La leçon de suspense avec la Banque nationale suisse

jeudi, 14.11.2019

Politique monétaire. Ces dernières années, la question du franc suisse est devenue cruciale.

Daniel Varela*

Daniel Varela.

La politique de la Banque nationale suisse est limpide. Comme les autres grandes banques centrales, son objectif principal est de viser une inflation légèrement positive et stable ainsi que de promouvoir une croissance à long terme favorable à l’emploi. Ces dernières années, la question du franc suisse est devenue cruciale. Les excédents des balances commerciale et budgétaire, le faible endettement et la stabilité politique attirent les capitaux vers la Suisse.

Fragile équilibre

Du coup, ils provoquent une tendance haussière durable sur le franc face à des monnaies dépourvues de ces mêmes atouts. Au point de menacer ce fragile équilibre au moment où l’économie mondiale ralentit sur fond de tensions commerciales. Car la Suisse est une économie fortement tournée sur le monde et une forte appréciation de sa monnaie aboutit à des pertes de marchés à l’international et des baisses de prix (désinflation) sur les produits importés.
D’où une politique monétaire qui vise à stabiliser le franc notamment contre l’euro. Car le principal partenaire commercial reste l’Union européenne (60% des échanges) et en particulier l’Allemagne (22%). Et notre balance commerciale très déficitaire à l’égard de nos partenaires européens indique qu’on achète plus qu’on ne leur vend des produits. D’ailleurs, le fait que les déficits se creusent récemment prouve aussi que nos exportateurs tirent la langue dans un contexte de franc fort. Mais si l’attention de la BNS reste rivée sur l’évolution de l’euro, elle se doit de garder un œil sur d’autres devises.

Les foudres de Trump

Car les échanges se développent avec le reste du monde et en particulier avec la Chine (6% des échanges) et surtout les Etats-Unis (12%). Mais comment rester active sur le franc sans attirer les foudres de l’administration Trump en raison d’une balance commerciale très excédentaire à l’égard de l’Amérique.
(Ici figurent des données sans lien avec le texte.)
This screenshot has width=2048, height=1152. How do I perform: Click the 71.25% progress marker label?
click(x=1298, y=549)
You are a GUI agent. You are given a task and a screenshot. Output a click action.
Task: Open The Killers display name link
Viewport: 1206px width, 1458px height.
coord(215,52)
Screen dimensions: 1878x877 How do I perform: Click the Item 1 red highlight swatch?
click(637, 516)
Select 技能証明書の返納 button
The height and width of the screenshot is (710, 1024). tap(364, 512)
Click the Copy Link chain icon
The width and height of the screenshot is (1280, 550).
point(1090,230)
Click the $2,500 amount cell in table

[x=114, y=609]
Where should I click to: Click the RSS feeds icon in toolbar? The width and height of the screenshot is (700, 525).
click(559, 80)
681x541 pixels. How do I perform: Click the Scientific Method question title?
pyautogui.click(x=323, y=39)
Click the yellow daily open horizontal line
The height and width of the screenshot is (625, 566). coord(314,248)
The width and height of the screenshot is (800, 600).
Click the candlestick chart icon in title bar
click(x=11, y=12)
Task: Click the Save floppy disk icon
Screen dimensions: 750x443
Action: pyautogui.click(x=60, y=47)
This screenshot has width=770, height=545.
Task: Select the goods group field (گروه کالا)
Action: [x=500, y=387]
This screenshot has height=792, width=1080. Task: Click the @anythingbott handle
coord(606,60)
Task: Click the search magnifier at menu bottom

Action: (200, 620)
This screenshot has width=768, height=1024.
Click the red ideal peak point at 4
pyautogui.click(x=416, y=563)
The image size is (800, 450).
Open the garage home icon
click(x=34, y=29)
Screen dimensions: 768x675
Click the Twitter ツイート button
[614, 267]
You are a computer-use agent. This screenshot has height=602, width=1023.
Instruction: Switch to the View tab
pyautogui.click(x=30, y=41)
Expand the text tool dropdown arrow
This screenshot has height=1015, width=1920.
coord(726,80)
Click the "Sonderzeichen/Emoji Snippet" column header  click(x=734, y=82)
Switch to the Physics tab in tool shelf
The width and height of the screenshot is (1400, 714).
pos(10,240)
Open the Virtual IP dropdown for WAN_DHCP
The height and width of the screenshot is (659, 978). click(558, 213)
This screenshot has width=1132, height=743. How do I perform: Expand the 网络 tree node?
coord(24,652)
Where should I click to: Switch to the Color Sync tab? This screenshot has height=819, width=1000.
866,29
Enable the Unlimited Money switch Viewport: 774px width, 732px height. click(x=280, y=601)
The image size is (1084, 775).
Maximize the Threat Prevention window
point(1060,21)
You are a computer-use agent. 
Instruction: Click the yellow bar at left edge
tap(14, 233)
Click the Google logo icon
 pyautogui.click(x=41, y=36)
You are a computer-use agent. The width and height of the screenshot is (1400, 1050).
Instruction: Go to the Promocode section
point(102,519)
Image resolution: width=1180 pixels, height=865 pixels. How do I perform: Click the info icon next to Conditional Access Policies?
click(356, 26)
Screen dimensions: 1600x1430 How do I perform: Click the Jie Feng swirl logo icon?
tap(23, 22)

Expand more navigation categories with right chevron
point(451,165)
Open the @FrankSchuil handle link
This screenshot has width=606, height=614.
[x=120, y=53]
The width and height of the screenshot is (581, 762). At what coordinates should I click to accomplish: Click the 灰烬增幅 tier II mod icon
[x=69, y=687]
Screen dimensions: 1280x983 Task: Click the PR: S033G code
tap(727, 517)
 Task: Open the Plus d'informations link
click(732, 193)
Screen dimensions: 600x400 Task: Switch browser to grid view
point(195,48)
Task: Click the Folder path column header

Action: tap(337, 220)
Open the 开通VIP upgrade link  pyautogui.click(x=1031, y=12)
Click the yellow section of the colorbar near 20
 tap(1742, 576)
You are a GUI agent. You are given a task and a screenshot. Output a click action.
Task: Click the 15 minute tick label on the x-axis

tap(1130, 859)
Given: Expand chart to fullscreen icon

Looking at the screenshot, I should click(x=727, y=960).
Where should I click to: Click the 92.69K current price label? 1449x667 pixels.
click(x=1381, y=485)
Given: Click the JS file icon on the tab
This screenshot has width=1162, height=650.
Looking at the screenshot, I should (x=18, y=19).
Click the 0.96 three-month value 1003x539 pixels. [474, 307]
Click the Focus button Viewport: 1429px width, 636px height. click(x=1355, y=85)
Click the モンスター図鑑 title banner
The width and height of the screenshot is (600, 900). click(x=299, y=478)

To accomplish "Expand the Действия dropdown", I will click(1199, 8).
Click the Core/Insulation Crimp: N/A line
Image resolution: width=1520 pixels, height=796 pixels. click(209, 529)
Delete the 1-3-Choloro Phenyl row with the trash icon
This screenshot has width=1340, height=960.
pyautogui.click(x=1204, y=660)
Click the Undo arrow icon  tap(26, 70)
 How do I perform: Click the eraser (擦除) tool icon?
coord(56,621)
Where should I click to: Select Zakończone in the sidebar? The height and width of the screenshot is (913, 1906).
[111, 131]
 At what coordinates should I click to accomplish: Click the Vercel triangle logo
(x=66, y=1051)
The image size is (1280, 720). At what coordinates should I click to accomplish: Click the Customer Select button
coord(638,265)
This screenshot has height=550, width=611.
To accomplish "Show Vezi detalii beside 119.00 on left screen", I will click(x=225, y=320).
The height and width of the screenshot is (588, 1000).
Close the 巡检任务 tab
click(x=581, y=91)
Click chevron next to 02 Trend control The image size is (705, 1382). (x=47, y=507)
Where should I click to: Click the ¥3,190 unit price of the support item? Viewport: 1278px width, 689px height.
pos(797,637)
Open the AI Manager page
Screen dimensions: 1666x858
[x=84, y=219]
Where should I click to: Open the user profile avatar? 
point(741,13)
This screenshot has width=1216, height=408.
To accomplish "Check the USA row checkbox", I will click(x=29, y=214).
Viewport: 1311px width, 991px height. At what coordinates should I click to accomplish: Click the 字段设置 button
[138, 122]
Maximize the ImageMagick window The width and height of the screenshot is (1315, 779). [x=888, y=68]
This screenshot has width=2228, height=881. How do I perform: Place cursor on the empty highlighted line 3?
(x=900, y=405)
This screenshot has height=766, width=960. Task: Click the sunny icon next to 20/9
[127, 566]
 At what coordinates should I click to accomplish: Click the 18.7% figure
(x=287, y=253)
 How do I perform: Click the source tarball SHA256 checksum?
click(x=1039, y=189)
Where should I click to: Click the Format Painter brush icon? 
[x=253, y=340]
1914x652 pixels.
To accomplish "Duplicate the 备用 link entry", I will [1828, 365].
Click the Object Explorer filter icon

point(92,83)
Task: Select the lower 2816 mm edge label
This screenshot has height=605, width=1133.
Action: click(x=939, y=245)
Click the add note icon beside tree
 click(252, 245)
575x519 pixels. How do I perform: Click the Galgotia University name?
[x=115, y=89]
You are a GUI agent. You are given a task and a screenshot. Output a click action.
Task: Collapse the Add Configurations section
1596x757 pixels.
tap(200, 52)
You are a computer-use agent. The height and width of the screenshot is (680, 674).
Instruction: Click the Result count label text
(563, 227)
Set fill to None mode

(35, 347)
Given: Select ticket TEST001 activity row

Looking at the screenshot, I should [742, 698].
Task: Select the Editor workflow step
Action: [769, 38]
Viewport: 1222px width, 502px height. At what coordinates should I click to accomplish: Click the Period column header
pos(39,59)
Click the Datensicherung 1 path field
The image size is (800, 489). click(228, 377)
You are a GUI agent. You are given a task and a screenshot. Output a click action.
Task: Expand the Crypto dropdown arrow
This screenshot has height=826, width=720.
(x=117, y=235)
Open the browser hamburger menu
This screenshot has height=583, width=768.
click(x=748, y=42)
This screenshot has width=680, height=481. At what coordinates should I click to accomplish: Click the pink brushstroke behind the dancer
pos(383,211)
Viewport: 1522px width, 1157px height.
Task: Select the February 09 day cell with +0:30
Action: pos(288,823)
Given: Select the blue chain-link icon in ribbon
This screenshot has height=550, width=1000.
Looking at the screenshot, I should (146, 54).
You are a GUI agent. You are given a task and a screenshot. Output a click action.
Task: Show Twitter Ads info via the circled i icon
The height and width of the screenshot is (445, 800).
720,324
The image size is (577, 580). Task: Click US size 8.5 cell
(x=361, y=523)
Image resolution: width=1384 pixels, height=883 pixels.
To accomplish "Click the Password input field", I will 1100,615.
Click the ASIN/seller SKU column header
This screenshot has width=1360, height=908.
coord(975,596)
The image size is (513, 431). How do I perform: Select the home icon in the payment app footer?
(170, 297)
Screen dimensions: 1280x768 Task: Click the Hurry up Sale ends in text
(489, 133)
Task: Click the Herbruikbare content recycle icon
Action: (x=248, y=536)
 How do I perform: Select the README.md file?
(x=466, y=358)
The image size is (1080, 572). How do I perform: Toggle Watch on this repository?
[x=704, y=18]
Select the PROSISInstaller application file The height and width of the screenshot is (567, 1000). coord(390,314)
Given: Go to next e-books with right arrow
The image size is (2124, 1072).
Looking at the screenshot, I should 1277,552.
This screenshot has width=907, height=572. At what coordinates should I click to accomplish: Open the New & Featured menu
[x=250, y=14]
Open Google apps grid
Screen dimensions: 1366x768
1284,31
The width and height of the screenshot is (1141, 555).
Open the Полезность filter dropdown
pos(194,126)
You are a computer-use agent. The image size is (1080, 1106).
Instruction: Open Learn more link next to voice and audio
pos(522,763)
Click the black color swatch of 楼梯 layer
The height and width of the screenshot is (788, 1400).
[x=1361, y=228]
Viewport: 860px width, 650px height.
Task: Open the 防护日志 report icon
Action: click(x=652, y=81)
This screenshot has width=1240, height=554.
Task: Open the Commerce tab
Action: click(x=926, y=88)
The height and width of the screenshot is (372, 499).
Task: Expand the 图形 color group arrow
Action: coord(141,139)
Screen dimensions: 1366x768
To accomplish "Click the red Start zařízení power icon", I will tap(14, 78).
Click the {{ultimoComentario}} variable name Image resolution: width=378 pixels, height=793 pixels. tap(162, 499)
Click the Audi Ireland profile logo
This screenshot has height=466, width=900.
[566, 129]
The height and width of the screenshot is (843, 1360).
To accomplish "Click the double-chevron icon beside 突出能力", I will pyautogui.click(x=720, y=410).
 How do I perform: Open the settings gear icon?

Dissuader les spéculateurs sans fâcher les partenaires commerciaux s’apparente à chercher la quadrature du cercle! C’est pourquoi la BNS est obligée de lutter contre le renchérissement du franc en intervenant épisodiquement sur le marché des changes et en entretenant la menace de nouvelles baisses de taux.
Ce qui pose aussi des défis à l’échelle nationale. En rassurant l’industrie et les exportateurs, on se met à dos le secteur financier et les caisses de pension en les frappant de taux négatifs. Espérons que la tension observée sur les taux longs en CHF ces dernières semaines est le prélude d’un début de retour à la normale, mais il est permis d’en douter.